Für sich genommen, wird die Abgabe auch keine Bank von riskanten Aktivitäten abhalten. Der Staat kassiert zwar vor allem bei Instituten ab, die ihre Bilanz mit geliehenem Geld und Derivategeschäften aufpumpen, während Häuser mit vielen Kundeneinlagen wie die Sparkassen günstiger davonkommen. Die Steuer ist aber viel zu gering, um eine Verhaltensänderung zu bewirken.

Alles wie gehabt also in Berlin – viel Gerede und wenig Taten?

Keineswegs. Um den Banken das Zocken auszutreiben, gibt es andere Instrumente. Zum Beispiel kann man den Geldhäusern wie geplant vorschreiben, mehr Eigenkapital vorzuhalten. Wichtiger als der bescheidene Besteuerungsversuch ist also ein anderer Aspekt der Bankenabgabe: Der Staat wappnet sich für die nächste Krise.

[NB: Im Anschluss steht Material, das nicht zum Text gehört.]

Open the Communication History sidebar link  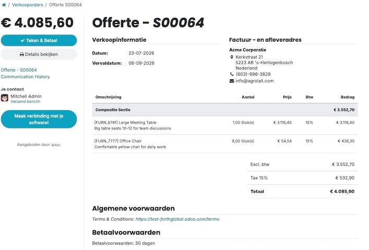[25, 77]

Das Problem mit den Banken ist, dass die Gesetze der Marktwirtschaft für sie nicht gelten. Der Untergang des Investmenthauses Lehman Brothers hat gezeigt, dass die populäre Forderung, die Fehler der Banker sollten wie die Fehler anderer Unternehmer mit der Pleite bestraft werden, zwar gut klingt, von der Politik aber nicht beherzigt werden sollte. Praktisch alle größeren Institute genießen daher eine unausgesprochene Garantie des Staates.

Das wird sich so schnell nicht ändern. Banken dürfen nicht Bankrott gehen – das ist der kategorische Imperativ einer modernen Volkswirtschaft. Besser also, ihn zum Ausgangspunkt einer staatlichen Regulierung zu machen, als vergeblich auf das Walten der disziplinierenden Kräfte des Marktes im Kreditsektor zu hoffen. 

Das neue Bankengesetz versucht genau das. Die Behörden werden ermächtigt, gefährdete Banken vorübergehend zu verstaatlichen, zu sanieren oder geordnet abzuwickeln – auch gegen den Willen des Managements und der Aktionäre. Die finanziellen Mittel dazu soll ein Fonds bereitstellen, der durch die Bankenabgabe gefüllt wird.